The blueprint exists and surely the Redskins have noticed. All they need to do is follow what the teams who won their first-round playoff games have done, in some cases, for years.

Of course, they also could follow Seattle and win their division with a losing record only to earn a home playoff game. But considering four teams in the NFC East have won at least 10 games in the past two years, that's not going to happen.

But here's what the Redskins can learn from this past weekend:

Draft well

Green Bay is alive despite having 15 players on injured reserve. Why? Depth. The Redskins suffer injuries and lose 10 games; the Packers reach the second round, with a real chance of advancing. Credit quarterback Aaron Rodgers, one of the NFL's best, but also quality draft picks that have turned their defense into one of the best as well.

The Packers, who drafted 51 players the past five years, start 15 former draft picks and another player signed as an undrafted free agent.

The Jets, incidentally have 15 such players, as does Baltimore.

Meanwhile, the Redskins picked 33 players the past five years; 17 remain in the organization (on the roster, practice squad or injured reserve) and only six were considered full-time starters.
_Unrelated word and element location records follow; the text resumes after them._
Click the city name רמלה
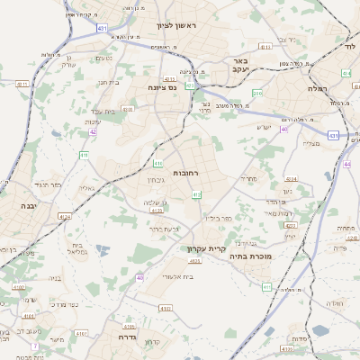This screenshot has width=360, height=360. (320, 88)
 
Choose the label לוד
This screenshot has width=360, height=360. (349, 44)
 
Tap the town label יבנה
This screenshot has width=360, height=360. (16, 206)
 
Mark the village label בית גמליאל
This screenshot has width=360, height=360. (77, 248)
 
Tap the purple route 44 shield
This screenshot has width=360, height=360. (347, 164)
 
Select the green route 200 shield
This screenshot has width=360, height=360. (257, 93)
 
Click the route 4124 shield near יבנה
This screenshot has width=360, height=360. (65, 216)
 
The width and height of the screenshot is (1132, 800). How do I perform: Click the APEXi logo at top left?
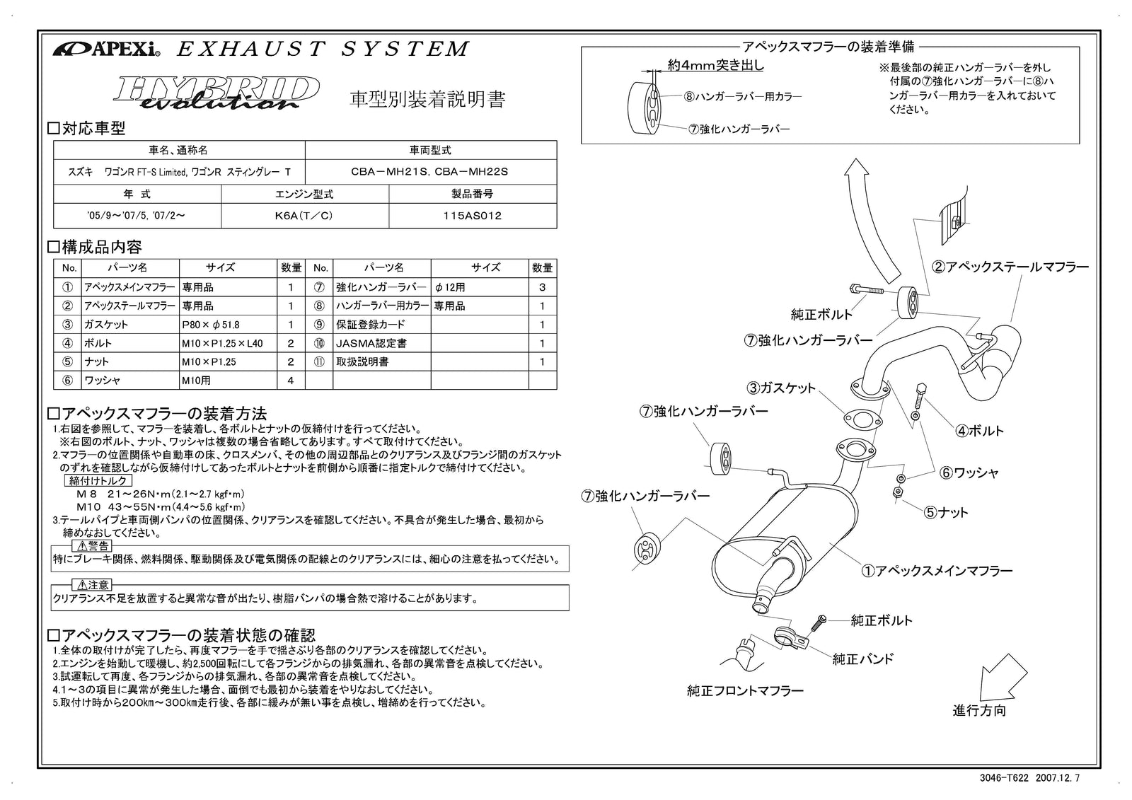tap(106, 50)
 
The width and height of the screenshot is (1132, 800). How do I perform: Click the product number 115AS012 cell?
tap(472, 216)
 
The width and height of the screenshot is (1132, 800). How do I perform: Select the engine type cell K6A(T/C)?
tap(304, 216)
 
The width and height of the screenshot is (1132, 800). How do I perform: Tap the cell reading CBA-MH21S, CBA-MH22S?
tap(430, 172)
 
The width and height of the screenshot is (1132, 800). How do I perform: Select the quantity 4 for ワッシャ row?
tap(291, 381)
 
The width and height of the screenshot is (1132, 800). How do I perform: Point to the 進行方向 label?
tap(978, 710)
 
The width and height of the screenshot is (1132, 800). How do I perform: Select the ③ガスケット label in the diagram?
tap(781, 388)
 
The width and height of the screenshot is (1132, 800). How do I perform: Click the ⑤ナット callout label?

Yes, it's a different regime save for last year's draft. Coach Mike Shanahan's first draft in Washington produced one starter, but six of the seven picks came in the fourth round or later so it can't be accurately judged for a couple years.

Find balance

New York survived a shaky outing by quarterback Mark Sanchez because it ran the ball well and relied on an elite defense. Baltimore won thanks to its defense and a quarterback in Joe Flacco able to make plays because of his mobility. Green Bay has Rodgers, but its defense and a surprising rushing attack fueled its win. One area struggles; other areas compensate.
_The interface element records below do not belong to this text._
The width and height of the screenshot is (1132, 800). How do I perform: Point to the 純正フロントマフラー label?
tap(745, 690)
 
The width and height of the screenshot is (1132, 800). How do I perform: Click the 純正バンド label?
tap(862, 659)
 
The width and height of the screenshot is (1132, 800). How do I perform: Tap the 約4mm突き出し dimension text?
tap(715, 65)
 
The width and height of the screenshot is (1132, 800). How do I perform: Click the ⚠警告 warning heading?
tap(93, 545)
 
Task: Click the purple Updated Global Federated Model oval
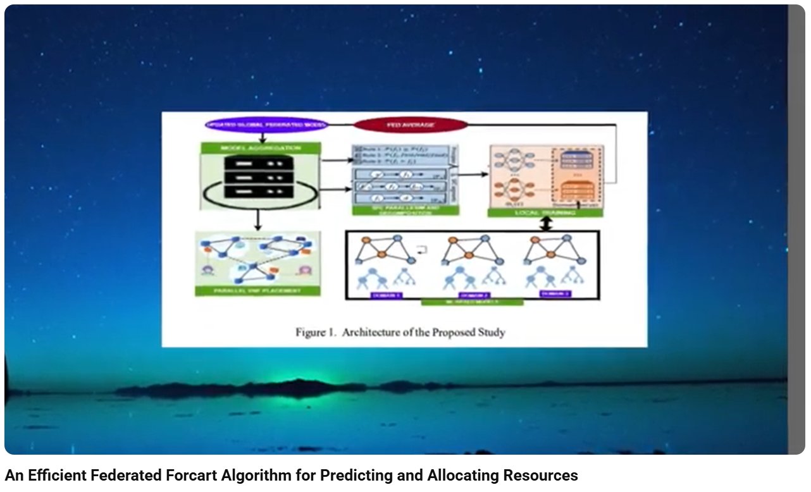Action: [x=267, y=125]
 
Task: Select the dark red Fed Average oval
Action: [x=411, y=125]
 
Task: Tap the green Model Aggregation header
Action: [x=261, y=148]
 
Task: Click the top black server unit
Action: [x=260, y=163]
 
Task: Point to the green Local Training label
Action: [x=545, y=213]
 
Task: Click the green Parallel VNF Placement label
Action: [x=257, y=291]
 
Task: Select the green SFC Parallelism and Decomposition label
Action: [x=406, y=211]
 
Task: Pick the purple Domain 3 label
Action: [x=555, y=293]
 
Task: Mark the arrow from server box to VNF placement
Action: [x=258, y=219]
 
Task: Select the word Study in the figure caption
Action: [x=490, y=332]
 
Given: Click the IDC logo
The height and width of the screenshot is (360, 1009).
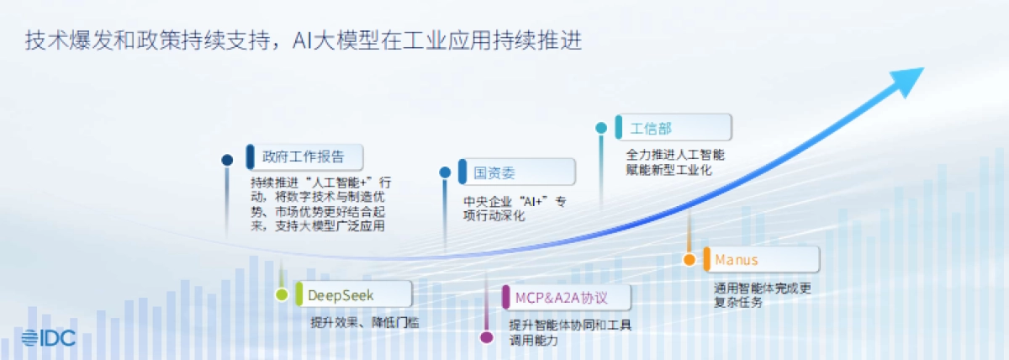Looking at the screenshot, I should tap(49, 338).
Each team has a strong side of the ball to rely upon; the Redskins do not. Their defense remains in transition to a 3-4; the offense is unsettled at quarterback and running back. Washington is several players away on both sides of the ball from finding such balance.

Elite defenses

Five of the last eight teams remaining use a 3-4 defense, including all four in the AFC. The Ravens clearly won because of defensive pressure, forcing three third-quarter turnovers. By the end, Kansas City quarterback Matt Cassel looked skittish even when there wasn't any pressure, a result of getting hit often.

And seven of the eight remaining teams are top 10 in points allowed. Washington was 21st.

Big receivers

Two plays stood out this weekend: a touchdown pass in the back of the end zone to 6-foot-1 Anquan Boldin, in which Flacco only needed to throw it high and let his athletic big guy make a play; and Sanchez's late pass to 6-foot-3 Braylon Edwards vs. 5-foot-10 Jacob Lacey.

Roydell Williams is Washington's big target, but caught just 12 passes for 173 yards. He doesn't threaten any defense. The Redskins have speed at receiver but they need size.